あるいは彼女の気が変わって、ご飯をもらえなくなって僕は飢えて死ぬかもしれない。またはある日突然刺されて死ぬかもしれない。そのとき僕は逃げようとするだろうか、もしかしたらその時初めて彼女の気持ちを理解した気になって浮かれたりするのかもしれない。 
「じゃあ、また次のご飯の時間にね」 
彼女の言葉。ドアの閉まる音。 
僕はまたすべてを塞がれて取り残された。
******
「死にたい、って思う?」 
いつもどおり椅子に縛られ目隠しをされている。そんな僕に向かって彼女はそんな質問をしてきた。その後に、死にたいなら殺してあげるとかそういうことじゃないからねと付け足された。 
「思わない。怖いし」 
目隠しされた顔を彼女の声が聞こえる方向に向けて、そう答える。 
「怖いの?」 
「うん。普通はこんなことになってたら、ちょっとくらい思うかもしれないけど」 
裏腹なことを言う。本当は死にたいなんてちっとも思わない。生きたいのかって言われるとそれも胸を張っては言えないけれど。 
「どうして怖いの?」 
「人が死ぬのって病気か怪我だろ、基本的に。死ぬほど痛いとか苦しいとか言うじゃん。実際に死んじゃうくらいなら痛みやら苦しみやらってきっとものすごいことになってるに違いないよ」 
誰だってそれくらいの想像はするはずだ。早い話、僕はこの状況よりも死ぬ際に訪れるであろう痛み苦しみのほうが何倍も、いや何十倍も、もしかしたら何百倍ぐらい怖いのだ。 
「苦しまないように一瞬で、ってやり方もよく言うよね」 
「たぶんそれもダメだよ。時間こそ一瞬かもしれないけど、その一瞬の間にやっぱり想像しちゃうんだよ、ものすごい痛みってやつを」 
だからこの状況でさえ、死というものが迫り来ることに比べればマシな気がしている。僕は多分どんなにつらい目に遭っても、自殺する根性なんて一生持てずにずるずる生きていくタイプだと思う。 
――この状況は、生きてるっていうよりも生かされているっていうほうが正しいけども。 
「じゃあ、逆に訊いていいかな」 
「なに?」 
「今の僕を、殺したいって思ったこと、ある?」 
返事はすぐにはもらえなかった。多分考えているんだろうと思うけど、表情が見えないからわからない。まあどっちにしろ自分から動けないから、待つしかないけれども。 
「とりあえず、ない」 
「とりあえず、なんだ。どうして?」 
「やっちゃったら、もう後戻りできない気がするから」 
「んー、わからなくもないけど。でも監禁の時点でさ、ばれたら前科者だよ?」 
「――くん的には、あたしはもう一線越えてるってこと?」 
「うん」 
「でも、死んだ人は生き返らないし、結局、殺しちゃうのまでは怖いかなあ。

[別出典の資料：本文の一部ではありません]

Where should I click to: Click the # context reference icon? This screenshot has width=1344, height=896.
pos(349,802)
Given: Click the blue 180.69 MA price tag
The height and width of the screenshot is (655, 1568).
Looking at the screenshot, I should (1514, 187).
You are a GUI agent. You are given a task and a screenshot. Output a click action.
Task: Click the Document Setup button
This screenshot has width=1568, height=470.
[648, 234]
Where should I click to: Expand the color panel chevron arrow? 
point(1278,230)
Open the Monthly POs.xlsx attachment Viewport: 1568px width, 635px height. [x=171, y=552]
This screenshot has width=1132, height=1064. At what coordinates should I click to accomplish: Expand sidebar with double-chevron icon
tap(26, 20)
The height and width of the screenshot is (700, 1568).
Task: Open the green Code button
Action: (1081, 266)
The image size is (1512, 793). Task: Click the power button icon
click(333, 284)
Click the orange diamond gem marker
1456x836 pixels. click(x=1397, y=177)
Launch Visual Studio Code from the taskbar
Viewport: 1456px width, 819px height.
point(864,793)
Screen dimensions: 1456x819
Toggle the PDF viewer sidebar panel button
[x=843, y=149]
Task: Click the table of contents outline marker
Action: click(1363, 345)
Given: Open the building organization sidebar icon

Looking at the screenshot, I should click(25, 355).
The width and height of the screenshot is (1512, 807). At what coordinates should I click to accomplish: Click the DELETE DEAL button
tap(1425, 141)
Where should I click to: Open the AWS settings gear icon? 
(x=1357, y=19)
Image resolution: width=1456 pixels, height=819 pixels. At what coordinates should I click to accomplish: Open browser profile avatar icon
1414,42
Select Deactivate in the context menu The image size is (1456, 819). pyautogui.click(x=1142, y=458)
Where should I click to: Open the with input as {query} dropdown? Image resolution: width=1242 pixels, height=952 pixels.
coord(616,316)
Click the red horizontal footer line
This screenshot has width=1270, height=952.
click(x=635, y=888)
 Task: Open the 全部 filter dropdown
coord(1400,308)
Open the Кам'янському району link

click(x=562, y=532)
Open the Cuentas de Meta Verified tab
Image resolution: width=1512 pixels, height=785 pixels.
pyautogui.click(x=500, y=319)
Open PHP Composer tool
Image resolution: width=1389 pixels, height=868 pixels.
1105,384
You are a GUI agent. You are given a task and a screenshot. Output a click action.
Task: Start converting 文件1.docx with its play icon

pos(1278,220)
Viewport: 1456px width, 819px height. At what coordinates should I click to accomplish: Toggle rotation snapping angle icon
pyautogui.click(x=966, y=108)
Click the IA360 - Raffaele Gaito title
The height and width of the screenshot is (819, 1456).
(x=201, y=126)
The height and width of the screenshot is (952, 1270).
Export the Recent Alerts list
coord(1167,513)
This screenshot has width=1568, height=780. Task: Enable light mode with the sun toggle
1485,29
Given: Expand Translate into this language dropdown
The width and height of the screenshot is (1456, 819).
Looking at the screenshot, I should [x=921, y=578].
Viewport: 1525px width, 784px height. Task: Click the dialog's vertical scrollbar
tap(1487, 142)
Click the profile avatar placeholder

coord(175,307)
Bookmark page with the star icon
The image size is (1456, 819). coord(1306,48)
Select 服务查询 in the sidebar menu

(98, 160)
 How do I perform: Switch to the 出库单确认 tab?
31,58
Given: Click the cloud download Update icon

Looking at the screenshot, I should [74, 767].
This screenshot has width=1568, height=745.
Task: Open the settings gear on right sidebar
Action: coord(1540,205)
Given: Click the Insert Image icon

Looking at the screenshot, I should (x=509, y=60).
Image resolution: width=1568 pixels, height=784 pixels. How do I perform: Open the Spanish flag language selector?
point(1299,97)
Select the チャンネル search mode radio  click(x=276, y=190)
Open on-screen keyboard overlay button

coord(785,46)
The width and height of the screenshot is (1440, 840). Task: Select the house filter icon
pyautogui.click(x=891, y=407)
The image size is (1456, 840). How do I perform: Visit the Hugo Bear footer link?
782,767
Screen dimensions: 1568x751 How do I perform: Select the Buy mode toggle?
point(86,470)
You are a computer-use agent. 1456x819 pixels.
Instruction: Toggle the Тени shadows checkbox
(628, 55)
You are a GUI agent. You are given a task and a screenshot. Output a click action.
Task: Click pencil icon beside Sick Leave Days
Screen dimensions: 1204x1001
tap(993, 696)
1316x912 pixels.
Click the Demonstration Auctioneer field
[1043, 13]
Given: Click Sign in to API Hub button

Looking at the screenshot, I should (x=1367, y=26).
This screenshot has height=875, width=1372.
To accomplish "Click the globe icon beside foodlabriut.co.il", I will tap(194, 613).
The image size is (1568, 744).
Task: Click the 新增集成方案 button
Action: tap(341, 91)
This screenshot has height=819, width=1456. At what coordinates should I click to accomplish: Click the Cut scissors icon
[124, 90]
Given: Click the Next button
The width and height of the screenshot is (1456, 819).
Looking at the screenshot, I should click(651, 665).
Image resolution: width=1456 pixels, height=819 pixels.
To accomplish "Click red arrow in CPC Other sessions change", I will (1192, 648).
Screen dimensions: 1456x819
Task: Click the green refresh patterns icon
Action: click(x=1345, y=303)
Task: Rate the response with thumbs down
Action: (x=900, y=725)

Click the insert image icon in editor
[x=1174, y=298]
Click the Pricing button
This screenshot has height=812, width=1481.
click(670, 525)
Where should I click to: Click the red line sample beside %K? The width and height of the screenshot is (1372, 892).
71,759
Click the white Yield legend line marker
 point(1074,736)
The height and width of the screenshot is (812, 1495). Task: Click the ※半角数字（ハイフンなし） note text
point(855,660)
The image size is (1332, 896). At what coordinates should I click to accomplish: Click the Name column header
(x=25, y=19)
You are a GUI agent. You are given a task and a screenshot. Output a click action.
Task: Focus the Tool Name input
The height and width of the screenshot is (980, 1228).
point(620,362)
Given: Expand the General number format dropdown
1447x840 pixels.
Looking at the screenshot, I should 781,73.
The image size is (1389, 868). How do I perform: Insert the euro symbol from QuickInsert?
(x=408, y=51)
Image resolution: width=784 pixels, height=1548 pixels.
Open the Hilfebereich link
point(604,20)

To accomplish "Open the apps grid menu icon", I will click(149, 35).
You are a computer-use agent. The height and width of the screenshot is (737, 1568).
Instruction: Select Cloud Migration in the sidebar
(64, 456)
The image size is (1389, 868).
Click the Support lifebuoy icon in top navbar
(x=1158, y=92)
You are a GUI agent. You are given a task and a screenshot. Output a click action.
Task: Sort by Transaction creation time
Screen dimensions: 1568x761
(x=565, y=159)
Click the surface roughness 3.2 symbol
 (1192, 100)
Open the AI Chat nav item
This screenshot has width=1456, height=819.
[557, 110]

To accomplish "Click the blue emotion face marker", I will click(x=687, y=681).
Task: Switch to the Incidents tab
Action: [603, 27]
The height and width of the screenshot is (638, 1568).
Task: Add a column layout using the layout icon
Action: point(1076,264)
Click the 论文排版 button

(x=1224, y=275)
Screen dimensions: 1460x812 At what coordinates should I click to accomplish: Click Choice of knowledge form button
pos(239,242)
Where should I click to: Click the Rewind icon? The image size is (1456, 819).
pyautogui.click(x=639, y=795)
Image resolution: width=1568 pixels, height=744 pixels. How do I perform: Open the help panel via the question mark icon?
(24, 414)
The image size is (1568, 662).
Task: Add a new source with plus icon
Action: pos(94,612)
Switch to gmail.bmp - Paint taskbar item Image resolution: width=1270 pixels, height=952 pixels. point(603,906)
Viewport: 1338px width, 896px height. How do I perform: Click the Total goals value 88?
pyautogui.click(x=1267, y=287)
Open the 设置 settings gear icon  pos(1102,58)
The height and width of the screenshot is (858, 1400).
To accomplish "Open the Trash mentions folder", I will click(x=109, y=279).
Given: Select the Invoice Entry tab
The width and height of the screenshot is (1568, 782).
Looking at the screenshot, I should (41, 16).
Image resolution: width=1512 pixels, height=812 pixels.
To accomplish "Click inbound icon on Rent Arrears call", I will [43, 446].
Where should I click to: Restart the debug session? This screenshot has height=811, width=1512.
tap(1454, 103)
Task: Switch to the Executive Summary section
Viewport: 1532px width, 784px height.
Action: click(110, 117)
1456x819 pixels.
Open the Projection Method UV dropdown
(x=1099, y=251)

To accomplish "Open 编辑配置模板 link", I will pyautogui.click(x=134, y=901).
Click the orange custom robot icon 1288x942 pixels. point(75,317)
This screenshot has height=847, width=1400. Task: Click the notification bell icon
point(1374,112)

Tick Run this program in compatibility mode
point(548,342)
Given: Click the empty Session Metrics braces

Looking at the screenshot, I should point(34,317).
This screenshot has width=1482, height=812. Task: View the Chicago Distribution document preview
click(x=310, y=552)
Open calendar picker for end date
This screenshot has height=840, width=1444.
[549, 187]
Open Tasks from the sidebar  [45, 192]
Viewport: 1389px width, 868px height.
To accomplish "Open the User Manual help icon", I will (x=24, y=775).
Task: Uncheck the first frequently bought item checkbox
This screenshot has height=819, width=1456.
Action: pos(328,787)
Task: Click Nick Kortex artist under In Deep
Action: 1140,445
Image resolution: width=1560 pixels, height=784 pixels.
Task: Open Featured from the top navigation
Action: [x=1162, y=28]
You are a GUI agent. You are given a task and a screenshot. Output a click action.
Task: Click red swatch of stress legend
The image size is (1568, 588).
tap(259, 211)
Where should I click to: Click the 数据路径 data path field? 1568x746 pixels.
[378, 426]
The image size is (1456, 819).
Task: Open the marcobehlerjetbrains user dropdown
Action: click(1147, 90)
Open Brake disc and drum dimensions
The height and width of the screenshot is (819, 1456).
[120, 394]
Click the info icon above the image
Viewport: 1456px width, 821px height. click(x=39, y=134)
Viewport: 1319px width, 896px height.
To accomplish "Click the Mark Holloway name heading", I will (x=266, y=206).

ごめんね、うまく説明できない」 
理屈じゃなくて感覚的に怖いのか。それもわかる気がする。少なくとも彼女にとっては、殺すという行為は重いものなんだろう。 
監禁は違うのかと言いたくもなるけれど、彼女はご飯はちゃんとくれるし、それ以外の世話もそれなりにしてくれる。社会的信用って意味では僕も彼女もきっとぼろぼろだけど、その気になればふたりとも何ごともなかったように元の生活に戻れる――戻れない一線はまだ越えていない、と彼女は考えているのだろう。 
彼女から逃げて僕だけ元の生活に戻るってこともできなくはない。というか本来ならそれが一番真っ当な道なのだろうけれど――今の僕はそれを「彼女を置いてけぼりにする」ことになると捉えているし、自分自身の意思はとっくに投げ捨ててしまった。 
一緒に戻るのか、一緒に堕ちるのか。それは結局のところ、彼女の気分次第。 
僕は意思決定を待つだけの、椅子に縛られたぼろ人形に過ぎないのだ。 
「ところで、今日はどんなパンなの?」 
「あ、ごめんね。まだ買ってきてないの」 
――自分のことぼろ人形って今言ったのに、食べることに関してだけは図々しい僕なのだった。